A partir de
Las ruinas circulares, de Jorge Luis Borges
Era “su invencible propósito … soñar un hombre: quería soñarlo con integridad minuciosa”.
Convocó un anfiteatro de fantasmas a los que aleccionaba sobre todo. No tardó en comprender “que el empeño de modelar la materia incoherente y vertiginosa de que se componen los sueños es el más arduo que puede acometer un varón … mucho más arduo que tejer una cuerda de arena”.
Cambió de método. Apenas observar, percibir, atestiguar el hombre que ahora dejaba se apareciera en sus sueños. Lo dejó ir al mundo, satisfecho.
Aún así, no era más que “un mero simulacro”, y “no ser un hombre, ser la proyección del sueño de otro hombre, ¡qué humillación incomparable, qué vértigo!”.
¿Humillación? No tardó en comprender, con el incendio que se desató y al comprobar que “los jirones de fuego no mordieron su carne”, “que él también era una apariencia, que otro estaba soñándolo”.

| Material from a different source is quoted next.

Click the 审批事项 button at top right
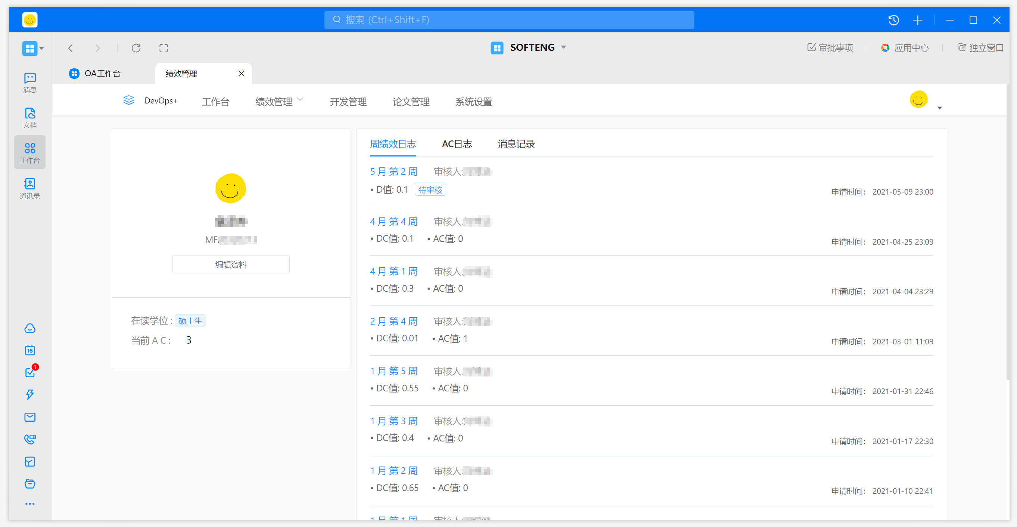The width and height of the screenshot is (1017, 527). (x=830, y=48)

En un mundo, una ruina circular que destruye continuamente con su fuego sus criaturas, descubrimos que somos, apenas, la proyección del sueño de otro.
Aunque, sin apenas, sin humillación: comprendemos también que, sueños de otros, aunque incoherentes y vertiginosos, la destrucción del fuego del mundo no muerde nuestras carnes; y tal vez por ese deshacerse de la limitación de la carne, aquí estuvimos y aquí seguimos estando.